Captain Toad Treasure Tracker is the latest and greatest puzzle platformer from Nintendo. Normally when I hear platformer, I think of a mustached man jumping around the Mushroom Kingdom, but unlike Mario, Captain Toad can’t jump. Instead, Nintendo has taken the platformer genera that we have come to know and love, and flipped it on its head. The platforming in Captain toad is all about the puzzle solving, and how you manipulate the environment, rather then how you traverse it.
You’re main goal is to guide Captain Toad, and Toadette around beautifully crafted dioramas in search of gems, coins, and the golden star at the end of each stage. The game is all about perspective, and it’s one of the first games I’ve seen where the camera plays a huge role. Spinning the camera even the slightest bit changes the way you originally perceived the layout of the level to be, and doing so will reveal hidden paths and obstacles, as well as treasure you may have originally thought was unreachable.
The game boasts 70+ bite-sized levels that span a variety of beautiful vistas, and landscapes from beaches, castles, and mountains, to locomotives, and even outer space. Every stage looks absolutely stunning, and it may just be Nintendo’s most beautiful game to date.
While each stage only requires you to grab the star to move on, there are also bonus objectives, and 3 hidden gems in each level, which unlock some really awesome late game content that I will try not to spoil too much in this review.
As you journey through the game, you will run into a handful of unique boss stages, but instead of the typical boss fights we are used to in other games, Captain Toad changes it up. Rather then focusing on fighting them, you have to outsmart them by moving Toad, and Toadette around them, as most of the bosses are puzzles themselves within the stages, which feels fresh and new.

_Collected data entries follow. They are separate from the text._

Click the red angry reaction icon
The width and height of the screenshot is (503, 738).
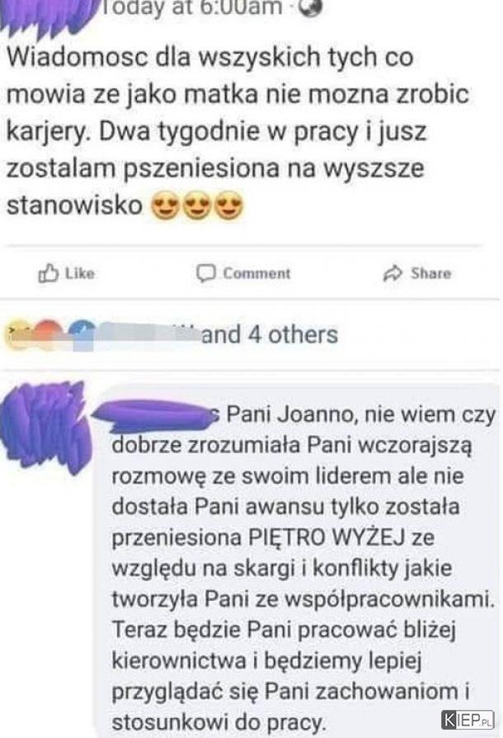pos(49,334)
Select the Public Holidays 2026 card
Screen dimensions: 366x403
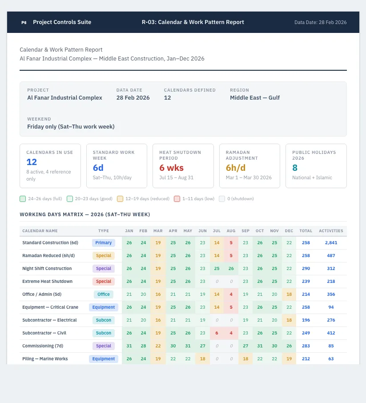coord(316,166)
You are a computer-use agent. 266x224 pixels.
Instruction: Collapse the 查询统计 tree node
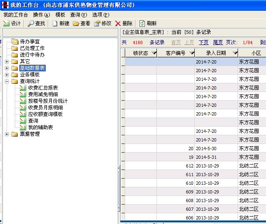[x=7, y=81]
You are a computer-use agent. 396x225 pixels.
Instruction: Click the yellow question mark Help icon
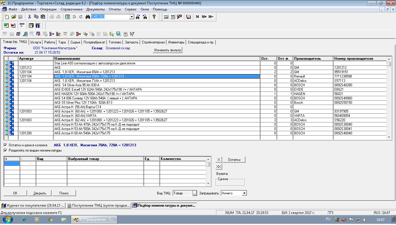[154, 17]
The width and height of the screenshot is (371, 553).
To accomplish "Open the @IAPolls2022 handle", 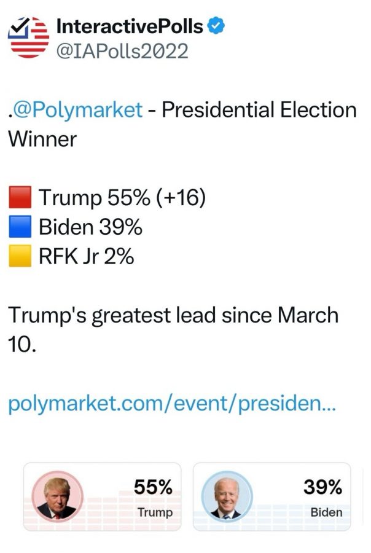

While the game focuses heavily on the way the camera is used, the camera controls are unfortunately the biggest problem with this game. The main problem is that there are two ways to control it. You can use the right analog to spin the camera which works great, but the gyro sensor that is built into the Wii U game pad also controls the camera. Even your slightest movements are picked up by the gamepad, which sometimes send your viewing angle into a tizzy, which is unfortunate since there is no way to turn this option off. What’s even more annoying, is that there is a constant onscreen prompt telling you how to use the camera controls, which takes up a huge chunk of the lower screen and blocks a good amount of your sight.
Another issue that I have is the scaling of challenge and difficulty. I blazed through 80% of the game with little effort, and collected most of the stages hidden gems on a single try, without ever needing to head back into them. The game never really picks up in difficulty until the late secret post game stages are unlocked, and by that point, if feels too late. It’s some of the post game stages that really shine though, and even change up the entire formula of the game, making me hungry for more of those types of levels, and wishing some of the concepts were fleshed out into their own separate modes.

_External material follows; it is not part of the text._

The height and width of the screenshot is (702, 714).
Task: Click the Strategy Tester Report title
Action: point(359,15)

All in all, I really liked Captain Toad. Even though it took a while for the challenge to kick in, some of the dioramas where absolutely breathe taking to look at, and the fact there were 70 plus levels crammed into a budget title really made me feel like I got my monies worth. Captain Toad Treasure tracker is a fresh new take on the puzzle platforming genera, and it is definitely worth a play.
+Lots of levels for a budget title
-Annoying on screen prompts
Captain Toad: Treasure Tracker may have a few minor annoyances when it comes to camera controls and on screen prompts, but if you are a fan of puzzle platformers and getting a lot of bang for your buck, then you’ll definitely want to play this “toadally” awesome game.